The House proposal would shift more responsibility to federal taxpayers for completing a long-delayed, over-budget lock and dam project on the Ohio River near Olmsted, Ill. Like the Mon River work and other major Corps projects, half of the Olmsted project is funded by Congress and the other half through a diesel fuel tax paid by barge operators.
The House proposal would limit funding for Olmsted from the diesel tax to 25 percent while the Senate version would shift the entire burden to taxpayers. Both versions would free up additional funding for the Lower Mon work and other projects that have been delayed by the Olmsted project.
The Senate measure would increase the diesel tax for the first time since 1995, from 20 cents per gallon to 29 cents. The House proposal does not address the tax because revenue measures in that chamber must originate in its Ways and Means Committee.

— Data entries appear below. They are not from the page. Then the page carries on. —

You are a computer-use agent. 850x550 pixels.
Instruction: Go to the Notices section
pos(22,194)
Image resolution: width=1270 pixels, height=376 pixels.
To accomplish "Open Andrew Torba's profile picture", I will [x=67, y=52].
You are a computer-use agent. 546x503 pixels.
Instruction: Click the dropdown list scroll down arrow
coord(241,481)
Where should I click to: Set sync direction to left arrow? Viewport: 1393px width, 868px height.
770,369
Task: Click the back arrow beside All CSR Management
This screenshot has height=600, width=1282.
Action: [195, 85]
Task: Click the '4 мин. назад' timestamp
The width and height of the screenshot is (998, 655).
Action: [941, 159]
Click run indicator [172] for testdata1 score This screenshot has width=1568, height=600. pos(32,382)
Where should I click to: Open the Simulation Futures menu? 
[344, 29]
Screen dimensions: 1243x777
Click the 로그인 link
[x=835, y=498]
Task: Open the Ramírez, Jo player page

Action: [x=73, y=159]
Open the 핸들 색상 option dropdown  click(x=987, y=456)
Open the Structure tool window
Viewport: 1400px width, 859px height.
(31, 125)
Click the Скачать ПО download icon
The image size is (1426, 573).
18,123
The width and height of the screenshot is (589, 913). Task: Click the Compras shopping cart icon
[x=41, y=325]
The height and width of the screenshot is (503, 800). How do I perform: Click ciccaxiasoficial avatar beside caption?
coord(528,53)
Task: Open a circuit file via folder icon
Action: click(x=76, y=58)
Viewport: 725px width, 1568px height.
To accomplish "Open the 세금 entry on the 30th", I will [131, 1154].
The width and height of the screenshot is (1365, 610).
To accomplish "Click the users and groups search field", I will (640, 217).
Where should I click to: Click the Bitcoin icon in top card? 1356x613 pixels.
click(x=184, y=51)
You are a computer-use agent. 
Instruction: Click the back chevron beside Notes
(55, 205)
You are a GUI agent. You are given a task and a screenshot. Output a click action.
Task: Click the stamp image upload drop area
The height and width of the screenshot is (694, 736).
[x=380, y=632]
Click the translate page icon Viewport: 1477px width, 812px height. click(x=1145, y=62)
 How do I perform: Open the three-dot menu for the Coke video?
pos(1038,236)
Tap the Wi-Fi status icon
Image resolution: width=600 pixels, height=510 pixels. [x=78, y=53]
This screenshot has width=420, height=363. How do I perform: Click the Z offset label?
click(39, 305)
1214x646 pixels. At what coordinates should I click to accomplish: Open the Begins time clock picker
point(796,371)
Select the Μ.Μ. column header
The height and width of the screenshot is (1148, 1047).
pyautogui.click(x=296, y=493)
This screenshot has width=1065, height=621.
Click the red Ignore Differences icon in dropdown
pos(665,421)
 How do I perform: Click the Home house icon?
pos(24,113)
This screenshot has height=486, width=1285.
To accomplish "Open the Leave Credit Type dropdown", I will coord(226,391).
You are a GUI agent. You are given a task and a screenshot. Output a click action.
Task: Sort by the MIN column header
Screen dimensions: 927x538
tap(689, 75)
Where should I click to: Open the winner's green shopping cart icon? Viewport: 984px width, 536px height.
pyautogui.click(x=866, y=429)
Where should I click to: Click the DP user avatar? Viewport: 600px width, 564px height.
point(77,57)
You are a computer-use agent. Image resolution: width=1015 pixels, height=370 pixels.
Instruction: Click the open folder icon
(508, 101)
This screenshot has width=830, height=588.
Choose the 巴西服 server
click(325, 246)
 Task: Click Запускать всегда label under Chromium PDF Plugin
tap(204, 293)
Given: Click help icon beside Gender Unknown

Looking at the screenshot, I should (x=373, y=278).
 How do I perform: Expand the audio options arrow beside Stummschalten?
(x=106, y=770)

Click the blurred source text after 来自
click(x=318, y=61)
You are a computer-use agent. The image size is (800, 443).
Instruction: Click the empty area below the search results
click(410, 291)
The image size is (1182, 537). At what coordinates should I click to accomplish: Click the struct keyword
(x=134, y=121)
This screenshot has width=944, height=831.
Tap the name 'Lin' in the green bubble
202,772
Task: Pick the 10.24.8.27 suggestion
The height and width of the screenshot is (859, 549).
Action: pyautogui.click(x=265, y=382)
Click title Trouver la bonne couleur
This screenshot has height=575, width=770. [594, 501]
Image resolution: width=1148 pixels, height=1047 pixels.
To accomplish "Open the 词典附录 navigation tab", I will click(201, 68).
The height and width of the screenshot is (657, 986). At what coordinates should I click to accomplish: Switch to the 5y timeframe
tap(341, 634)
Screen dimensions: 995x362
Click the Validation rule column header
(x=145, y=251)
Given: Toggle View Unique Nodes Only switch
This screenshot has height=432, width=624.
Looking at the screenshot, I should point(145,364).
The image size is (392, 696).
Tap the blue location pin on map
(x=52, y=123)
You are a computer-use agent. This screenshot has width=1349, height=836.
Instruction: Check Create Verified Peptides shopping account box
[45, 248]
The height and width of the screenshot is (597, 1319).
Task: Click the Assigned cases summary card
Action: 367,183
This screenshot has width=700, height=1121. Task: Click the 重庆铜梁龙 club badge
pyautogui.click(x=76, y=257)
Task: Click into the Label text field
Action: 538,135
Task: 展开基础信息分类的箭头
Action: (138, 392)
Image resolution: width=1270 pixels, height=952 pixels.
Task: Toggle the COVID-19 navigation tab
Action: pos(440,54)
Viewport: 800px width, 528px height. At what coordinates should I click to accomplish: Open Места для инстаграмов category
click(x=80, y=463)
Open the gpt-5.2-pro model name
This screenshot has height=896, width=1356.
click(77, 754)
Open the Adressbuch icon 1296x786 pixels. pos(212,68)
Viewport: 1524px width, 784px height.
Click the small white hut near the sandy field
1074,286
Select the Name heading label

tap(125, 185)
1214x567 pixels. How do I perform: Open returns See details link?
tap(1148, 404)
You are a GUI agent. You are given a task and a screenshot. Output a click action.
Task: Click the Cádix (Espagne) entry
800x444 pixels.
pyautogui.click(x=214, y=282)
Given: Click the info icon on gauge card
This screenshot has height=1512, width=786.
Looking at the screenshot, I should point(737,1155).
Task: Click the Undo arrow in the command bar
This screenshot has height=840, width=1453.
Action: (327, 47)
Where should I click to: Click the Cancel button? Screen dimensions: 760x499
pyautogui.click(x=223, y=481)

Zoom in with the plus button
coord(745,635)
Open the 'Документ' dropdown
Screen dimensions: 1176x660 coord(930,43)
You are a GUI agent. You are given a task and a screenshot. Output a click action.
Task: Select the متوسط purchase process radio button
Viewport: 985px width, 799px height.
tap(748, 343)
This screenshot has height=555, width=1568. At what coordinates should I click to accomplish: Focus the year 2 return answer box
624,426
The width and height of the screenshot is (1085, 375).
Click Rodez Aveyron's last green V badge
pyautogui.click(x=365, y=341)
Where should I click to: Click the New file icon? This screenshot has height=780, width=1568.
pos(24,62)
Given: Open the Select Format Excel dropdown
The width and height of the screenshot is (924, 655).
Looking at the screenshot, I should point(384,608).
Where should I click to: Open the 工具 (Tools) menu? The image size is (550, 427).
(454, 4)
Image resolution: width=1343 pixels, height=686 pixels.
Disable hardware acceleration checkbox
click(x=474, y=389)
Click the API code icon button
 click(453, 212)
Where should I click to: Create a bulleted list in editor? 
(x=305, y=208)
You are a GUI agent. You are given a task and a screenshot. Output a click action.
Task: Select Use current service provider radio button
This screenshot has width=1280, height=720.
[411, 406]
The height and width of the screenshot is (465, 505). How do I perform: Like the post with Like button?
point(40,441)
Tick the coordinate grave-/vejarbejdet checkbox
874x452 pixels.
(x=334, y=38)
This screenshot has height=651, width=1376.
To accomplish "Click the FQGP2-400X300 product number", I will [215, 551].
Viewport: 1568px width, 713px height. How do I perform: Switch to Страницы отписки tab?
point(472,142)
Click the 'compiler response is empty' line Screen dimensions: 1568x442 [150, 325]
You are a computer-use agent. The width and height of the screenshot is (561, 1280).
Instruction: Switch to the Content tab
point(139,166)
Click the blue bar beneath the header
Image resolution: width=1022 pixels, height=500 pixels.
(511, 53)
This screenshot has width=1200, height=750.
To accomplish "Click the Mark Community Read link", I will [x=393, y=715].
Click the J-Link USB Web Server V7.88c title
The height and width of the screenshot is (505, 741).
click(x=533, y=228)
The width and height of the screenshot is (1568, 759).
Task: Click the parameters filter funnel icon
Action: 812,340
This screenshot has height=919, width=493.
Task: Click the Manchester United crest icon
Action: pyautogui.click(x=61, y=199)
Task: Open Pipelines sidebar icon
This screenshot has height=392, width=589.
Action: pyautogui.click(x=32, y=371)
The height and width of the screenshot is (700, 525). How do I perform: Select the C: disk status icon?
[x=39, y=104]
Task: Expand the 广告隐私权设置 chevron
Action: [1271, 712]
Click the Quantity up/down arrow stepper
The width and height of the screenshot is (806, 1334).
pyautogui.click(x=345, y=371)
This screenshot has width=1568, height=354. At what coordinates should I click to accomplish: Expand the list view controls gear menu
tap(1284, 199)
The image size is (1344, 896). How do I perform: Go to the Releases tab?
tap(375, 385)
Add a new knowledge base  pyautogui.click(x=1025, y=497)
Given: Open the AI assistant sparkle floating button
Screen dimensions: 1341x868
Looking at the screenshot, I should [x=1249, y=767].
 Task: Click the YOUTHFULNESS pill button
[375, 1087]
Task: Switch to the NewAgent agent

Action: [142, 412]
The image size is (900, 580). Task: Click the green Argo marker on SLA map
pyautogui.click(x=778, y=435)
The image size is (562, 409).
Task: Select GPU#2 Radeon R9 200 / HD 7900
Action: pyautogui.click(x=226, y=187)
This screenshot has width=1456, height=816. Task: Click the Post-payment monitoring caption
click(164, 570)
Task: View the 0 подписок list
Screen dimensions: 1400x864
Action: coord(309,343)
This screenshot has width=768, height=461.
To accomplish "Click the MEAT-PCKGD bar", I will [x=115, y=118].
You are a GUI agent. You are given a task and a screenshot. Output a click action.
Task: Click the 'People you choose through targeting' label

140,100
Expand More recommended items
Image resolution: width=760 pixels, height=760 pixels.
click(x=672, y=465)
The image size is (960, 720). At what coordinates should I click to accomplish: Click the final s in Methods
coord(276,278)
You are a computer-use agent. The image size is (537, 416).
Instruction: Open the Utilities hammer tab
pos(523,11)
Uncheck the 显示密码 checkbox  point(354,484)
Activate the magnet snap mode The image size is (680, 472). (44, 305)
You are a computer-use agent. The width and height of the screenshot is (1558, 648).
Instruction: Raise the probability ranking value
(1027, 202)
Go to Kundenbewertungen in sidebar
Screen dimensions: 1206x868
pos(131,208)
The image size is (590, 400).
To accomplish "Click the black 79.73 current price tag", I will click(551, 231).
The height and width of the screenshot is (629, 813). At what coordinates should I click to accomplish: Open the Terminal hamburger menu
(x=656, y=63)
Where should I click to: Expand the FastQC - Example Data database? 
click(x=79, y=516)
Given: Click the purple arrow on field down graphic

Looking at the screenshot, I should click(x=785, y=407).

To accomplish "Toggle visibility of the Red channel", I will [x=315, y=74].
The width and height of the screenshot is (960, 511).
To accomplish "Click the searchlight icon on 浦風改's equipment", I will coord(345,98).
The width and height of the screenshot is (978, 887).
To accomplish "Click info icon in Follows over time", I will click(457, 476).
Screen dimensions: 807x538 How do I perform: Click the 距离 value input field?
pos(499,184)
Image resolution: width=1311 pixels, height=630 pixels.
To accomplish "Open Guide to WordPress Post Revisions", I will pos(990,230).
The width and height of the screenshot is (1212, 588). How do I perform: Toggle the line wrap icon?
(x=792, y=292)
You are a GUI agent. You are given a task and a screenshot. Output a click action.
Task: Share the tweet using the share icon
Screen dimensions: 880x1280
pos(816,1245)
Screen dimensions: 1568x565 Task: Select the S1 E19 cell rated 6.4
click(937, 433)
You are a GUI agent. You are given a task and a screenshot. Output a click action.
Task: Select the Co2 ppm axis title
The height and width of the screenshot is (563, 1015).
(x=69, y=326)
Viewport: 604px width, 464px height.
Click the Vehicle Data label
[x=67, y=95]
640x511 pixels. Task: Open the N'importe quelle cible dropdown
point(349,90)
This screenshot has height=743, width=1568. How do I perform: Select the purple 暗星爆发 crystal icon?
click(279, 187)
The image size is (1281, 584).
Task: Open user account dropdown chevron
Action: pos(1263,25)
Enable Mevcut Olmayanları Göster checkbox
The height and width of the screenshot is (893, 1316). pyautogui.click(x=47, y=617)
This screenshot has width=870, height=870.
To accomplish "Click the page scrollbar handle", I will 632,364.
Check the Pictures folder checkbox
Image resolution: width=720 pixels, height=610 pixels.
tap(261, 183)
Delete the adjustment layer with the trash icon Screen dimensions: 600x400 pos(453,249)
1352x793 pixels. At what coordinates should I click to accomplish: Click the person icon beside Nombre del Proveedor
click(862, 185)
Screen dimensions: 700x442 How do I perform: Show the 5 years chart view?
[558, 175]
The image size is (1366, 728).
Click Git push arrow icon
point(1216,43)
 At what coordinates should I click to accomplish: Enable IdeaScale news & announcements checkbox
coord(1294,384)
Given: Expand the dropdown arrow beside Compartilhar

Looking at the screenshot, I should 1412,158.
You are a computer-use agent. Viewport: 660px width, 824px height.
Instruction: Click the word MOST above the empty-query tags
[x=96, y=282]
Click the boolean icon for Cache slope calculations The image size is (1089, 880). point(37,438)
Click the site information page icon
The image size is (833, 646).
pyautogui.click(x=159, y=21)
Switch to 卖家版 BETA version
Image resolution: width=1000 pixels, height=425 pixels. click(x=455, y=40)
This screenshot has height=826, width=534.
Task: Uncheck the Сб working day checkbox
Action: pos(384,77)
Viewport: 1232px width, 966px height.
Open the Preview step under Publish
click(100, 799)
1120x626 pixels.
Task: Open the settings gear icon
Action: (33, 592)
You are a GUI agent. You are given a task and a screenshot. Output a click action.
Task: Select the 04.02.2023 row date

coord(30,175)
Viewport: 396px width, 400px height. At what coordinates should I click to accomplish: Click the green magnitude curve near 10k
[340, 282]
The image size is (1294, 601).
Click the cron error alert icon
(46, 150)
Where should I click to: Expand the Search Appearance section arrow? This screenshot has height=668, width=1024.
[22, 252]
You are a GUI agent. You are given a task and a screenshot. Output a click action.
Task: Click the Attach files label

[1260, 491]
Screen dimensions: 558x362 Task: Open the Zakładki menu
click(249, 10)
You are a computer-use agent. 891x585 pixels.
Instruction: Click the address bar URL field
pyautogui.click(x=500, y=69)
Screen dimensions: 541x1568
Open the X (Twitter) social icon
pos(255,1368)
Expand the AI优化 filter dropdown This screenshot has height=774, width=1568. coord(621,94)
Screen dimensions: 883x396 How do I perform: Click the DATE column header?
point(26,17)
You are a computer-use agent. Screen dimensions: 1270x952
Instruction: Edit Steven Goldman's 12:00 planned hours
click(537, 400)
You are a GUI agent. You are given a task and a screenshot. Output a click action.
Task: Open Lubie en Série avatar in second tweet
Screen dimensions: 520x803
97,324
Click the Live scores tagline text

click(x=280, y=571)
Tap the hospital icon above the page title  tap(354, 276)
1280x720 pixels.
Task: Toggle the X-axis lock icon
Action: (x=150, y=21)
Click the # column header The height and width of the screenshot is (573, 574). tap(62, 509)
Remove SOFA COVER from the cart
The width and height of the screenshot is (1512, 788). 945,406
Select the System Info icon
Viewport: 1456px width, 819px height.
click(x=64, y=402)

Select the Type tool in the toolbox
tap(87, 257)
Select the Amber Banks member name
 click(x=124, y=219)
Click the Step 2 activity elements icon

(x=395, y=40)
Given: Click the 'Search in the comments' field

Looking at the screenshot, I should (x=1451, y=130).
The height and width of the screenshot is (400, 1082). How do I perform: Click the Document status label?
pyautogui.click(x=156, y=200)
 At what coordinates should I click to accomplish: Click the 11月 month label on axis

"We need the revenue component to build the projects that are already authorized," said Michael Toohey, president and CEO of the Waterways Council, an Arlington, Va., group that represents barge operators, shippers and other river interests.
While he believes the House proposal falls short in some regards, Mr. Toohey said it is a good, bipartisan product. "I expect it will pass by a good, solid positive vote in the House because of that," he said.
If the House approves the bill, differences between that and the Senate version would have to be worked out by a conference committee.
The House proposal would allow states, municipalities and nonprofits to provide funding for operating and maintaining locks and dams, Mr. Toohey said. It would also authorize up to 15 pilot projects funded by public-private partnerships.
That could benefit the Lower Mon project, which is important to Western Pennsylvania's economy, said a committee aide who helped draft the legislation.
The bill would tighten the amount of time and money that can be spent on environmental reviews of projects. That would reduce costs and enable projects to start sooner, committee aides said. Reviews by the agencies involved would be conducted simultaneously rather than piecemeal and would have to be completed within three years at a cost of less than $3 million. Some studies have taken more than 15 years and cost significantly more than $3 million, the aides said.
An analyst for Taxpayers for Common Sense, a watchdog group that contends the barge industry is one of the most heavily subsidized forms of transportation, said a quick review of the House proposal indicates that it contains some encouraging features but may not address the serious issues facing Congress.
"It does appear not to have earmarks. They appear to have kept their word on that," Joshua Sewell said.
But the $12 billion in projects the measure would de-authorize were approved between 1943 and 1962, he said.
"It leads us to believe they really aren't making the tough decisions," Mr. Sewell said.